Activity: Your answer should be the lines below from the one holding "Task: Switch to the Advanced Settings tab" through the one holding "Given: Open Instagram from Get Social icons", copied exactly and with nothing else.

Stored records:
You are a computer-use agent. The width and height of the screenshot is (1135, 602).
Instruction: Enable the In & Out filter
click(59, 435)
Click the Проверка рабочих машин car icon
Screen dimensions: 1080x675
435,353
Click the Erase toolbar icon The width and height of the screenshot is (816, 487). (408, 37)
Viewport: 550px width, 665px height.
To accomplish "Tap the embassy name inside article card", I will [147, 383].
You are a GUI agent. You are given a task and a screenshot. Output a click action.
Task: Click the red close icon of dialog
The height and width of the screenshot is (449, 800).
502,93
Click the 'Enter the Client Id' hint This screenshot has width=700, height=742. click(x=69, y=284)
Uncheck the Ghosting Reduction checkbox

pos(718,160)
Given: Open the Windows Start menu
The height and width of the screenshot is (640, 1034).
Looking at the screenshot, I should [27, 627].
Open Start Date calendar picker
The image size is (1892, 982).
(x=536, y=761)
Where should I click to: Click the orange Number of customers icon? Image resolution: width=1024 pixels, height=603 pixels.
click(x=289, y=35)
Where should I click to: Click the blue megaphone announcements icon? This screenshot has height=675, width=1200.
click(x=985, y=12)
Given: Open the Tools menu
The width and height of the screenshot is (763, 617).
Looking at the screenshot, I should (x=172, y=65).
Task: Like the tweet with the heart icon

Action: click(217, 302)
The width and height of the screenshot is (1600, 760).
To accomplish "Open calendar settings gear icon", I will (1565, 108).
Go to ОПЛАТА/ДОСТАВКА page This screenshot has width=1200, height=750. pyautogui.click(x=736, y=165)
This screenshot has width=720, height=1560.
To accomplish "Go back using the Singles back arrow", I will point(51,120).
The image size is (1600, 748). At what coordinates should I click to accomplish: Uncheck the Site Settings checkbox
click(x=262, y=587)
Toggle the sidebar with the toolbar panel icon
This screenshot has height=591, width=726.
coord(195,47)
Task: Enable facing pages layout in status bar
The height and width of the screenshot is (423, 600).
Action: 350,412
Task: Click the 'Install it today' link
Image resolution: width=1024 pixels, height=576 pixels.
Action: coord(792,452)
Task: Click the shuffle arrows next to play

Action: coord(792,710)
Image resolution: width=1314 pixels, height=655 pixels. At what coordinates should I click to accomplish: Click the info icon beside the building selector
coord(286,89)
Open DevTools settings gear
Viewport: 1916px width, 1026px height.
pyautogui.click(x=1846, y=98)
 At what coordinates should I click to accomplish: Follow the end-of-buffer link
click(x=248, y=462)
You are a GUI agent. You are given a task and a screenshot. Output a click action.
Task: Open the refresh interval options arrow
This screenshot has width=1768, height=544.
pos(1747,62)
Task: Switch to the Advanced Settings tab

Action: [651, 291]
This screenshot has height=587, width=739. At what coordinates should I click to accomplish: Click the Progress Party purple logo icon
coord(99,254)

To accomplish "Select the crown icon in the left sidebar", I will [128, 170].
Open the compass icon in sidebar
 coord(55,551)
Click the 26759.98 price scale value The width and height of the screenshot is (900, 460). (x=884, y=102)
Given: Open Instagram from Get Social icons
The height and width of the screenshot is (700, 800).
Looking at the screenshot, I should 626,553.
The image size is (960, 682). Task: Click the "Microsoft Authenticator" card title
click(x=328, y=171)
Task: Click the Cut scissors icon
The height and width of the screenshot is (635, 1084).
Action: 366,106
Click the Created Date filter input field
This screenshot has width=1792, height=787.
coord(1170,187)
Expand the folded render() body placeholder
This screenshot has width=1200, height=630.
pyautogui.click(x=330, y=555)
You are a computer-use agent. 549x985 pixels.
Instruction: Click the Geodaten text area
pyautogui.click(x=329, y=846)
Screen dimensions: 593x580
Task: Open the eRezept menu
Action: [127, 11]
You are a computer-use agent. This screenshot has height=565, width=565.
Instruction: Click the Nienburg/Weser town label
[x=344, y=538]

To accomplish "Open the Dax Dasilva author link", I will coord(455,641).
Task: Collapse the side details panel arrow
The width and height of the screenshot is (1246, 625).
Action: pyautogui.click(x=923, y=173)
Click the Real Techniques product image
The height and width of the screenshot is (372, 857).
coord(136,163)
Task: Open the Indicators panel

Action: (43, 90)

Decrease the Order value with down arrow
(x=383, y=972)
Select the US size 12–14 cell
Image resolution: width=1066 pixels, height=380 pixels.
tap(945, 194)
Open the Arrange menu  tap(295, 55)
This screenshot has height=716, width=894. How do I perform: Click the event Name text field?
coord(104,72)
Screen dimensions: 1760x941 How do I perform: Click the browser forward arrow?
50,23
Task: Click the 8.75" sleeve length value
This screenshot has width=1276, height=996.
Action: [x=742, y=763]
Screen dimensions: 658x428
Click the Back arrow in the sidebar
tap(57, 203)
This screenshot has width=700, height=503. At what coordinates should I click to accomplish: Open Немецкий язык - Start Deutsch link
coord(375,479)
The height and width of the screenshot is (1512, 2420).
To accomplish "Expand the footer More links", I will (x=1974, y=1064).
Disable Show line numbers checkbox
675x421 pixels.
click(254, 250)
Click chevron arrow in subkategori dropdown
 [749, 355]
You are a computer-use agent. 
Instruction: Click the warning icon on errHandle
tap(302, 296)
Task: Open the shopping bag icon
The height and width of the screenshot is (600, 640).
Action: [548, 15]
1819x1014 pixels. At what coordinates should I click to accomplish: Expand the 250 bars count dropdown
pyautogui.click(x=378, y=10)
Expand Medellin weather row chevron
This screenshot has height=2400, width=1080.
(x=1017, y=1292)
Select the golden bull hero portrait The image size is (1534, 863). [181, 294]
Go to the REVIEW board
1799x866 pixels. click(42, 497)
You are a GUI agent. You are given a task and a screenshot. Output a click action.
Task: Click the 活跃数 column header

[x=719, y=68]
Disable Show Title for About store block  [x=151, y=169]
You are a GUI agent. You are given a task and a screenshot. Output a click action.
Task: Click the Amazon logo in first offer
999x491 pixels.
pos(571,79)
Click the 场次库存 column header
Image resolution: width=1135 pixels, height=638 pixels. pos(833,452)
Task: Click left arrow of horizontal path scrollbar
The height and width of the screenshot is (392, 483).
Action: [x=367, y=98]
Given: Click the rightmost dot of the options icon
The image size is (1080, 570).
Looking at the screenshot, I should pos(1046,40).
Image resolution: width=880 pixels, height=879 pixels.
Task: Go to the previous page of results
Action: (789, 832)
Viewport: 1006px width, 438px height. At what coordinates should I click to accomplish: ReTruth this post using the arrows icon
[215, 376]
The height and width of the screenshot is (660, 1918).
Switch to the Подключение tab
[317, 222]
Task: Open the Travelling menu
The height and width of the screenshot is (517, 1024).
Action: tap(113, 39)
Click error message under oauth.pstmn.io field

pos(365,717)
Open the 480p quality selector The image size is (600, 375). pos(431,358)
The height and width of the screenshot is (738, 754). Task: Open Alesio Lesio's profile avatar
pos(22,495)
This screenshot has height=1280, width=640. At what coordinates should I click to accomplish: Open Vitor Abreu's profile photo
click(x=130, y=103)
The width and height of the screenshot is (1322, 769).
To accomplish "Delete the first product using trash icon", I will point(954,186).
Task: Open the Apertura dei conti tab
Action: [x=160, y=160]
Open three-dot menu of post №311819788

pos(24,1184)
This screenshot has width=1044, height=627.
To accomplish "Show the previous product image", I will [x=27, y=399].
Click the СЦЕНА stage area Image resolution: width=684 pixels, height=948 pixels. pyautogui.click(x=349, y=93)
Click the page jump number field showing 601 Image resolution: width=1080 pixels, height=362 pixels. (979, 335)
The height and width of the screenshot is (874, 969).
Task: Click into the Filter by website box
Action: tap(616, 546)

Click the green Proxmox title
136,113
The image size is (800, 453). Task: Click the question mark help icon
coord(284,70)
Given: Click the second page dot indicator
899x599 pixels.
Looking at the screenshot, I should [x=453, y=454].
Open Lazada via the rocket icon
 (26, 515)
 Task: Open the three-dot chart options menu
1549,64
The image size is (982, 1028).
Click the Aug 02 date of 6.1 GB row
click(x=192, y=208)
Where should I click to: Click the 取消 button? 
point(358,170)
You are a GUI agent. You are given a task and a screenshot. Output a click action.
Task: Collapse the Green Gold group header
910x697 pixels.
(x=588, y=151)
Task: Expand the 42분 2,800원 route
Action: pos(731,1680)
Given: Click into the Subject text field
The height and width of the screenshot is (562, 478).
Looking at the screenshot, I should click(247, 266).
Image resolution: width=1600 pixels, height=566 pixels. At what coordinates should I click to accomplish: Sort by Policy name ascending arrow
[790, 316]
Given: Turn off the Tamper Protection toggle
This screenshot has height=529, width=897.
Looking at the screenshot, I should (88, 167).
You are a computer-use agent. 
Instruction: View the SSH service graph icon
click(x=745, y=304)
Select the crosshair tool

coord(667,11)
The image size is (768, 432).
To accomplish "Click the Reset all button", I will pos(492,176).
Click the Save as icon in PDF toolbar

Solution to the problem:
Task: Switch to the Advanced Settings tab

Action: [651, 291]
This screenshot has height=587, width=739. At what coordinates should I click to accomplish: Click the Progress Party purple logo icon
coord(99,254)

To accomplish "Select the crown icon in the left sidebar", I will [128, 170].
Open the compass icon in sidebar
 coord(55,551)
Click the 26759.98 price scale value The width and height of the screenshot is (900, 460). (x=884, y=102)
Given: Open Instagram from Get Social icons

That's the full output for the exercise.